Carlos also shares monthly harvests with the school’s families, leaving fresh produce in the school’s main office for people to take home. When he harvested the Swiss chard, he also left out copies of three different recipes to help families learn how to cook it.
In addition, Carlos has created a California native garden with a “cacti corner” to teach students about native plants, and will install wood chips around the gardens to transform blacktop into an immersive, earthy experience. With the grant money, he plans to expand his garden vision and also create a hanging wall garden.
There’s also what Carlos calls an “experimental garden,” where he and his students threw out a bunch of seeds to see what would happen. He emphasizes the importance of his students’ learning, as well as his own.
“I’d never have described myself as someone with a green thumb, but one thing I’ve learned is that, ‘you don’t need a green thumb, you just need dirty knees,’” he says.
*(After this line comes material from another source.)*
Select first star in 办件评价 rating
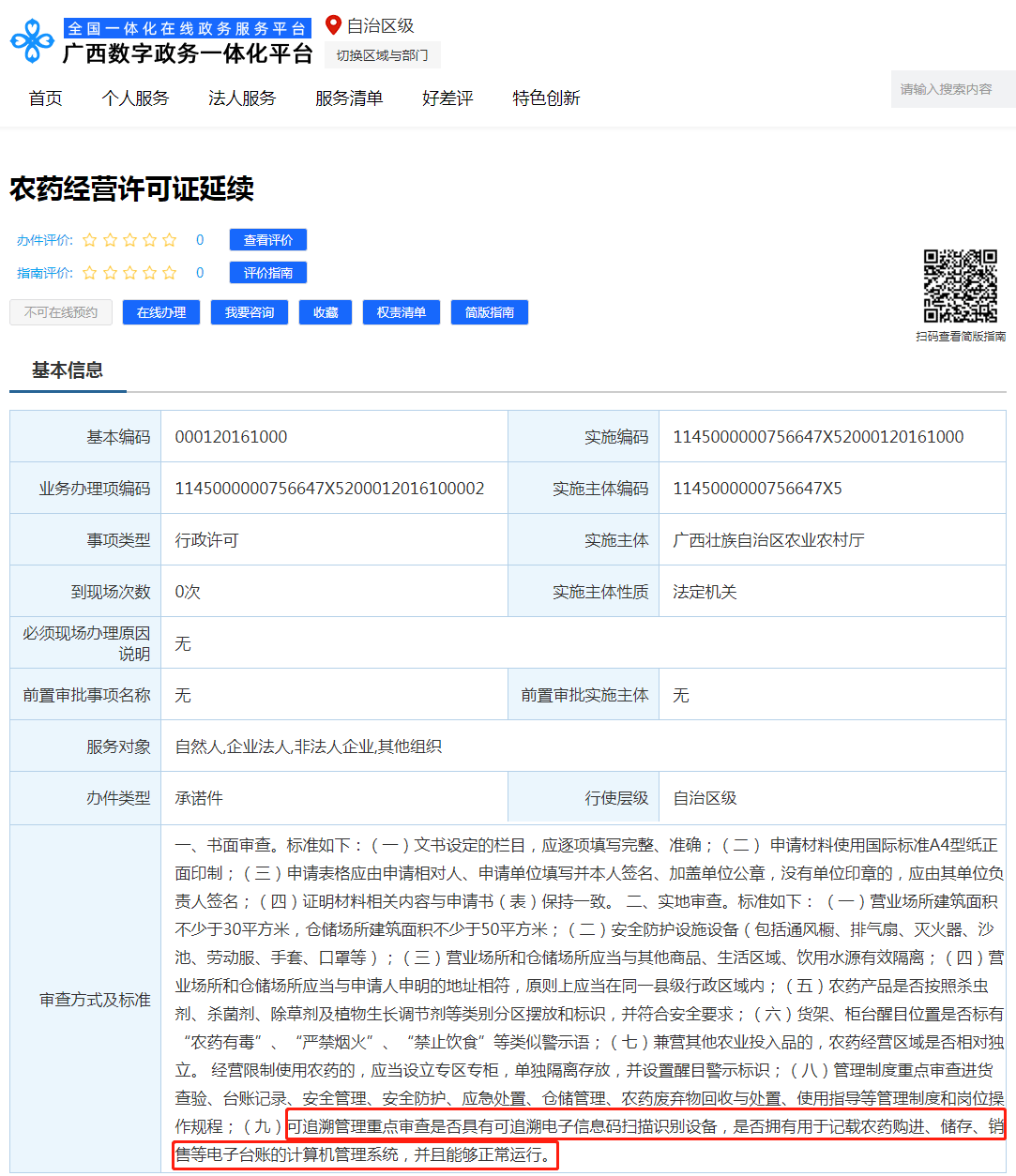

At the University of Santa Cruz’s Life Lab, Carlos participated in an intensive multi-day training to establish a curriculum that is aligned with Next Generation Science Standards and enables students to learn science through the garden. And Carlos is continuing to learn; when his plants began to flower, Carlos learned about harvest timing with support from YouTube.
While he masters the technical aspects of gardening, Carlos keeps his focus on the community culture that a garden builds. “We have bright, colorful signs in our gardens so our students know what we’re growing, and we also have signs with our school’s values in the garden too,” he says. “We want to build a sense of community through our garden.”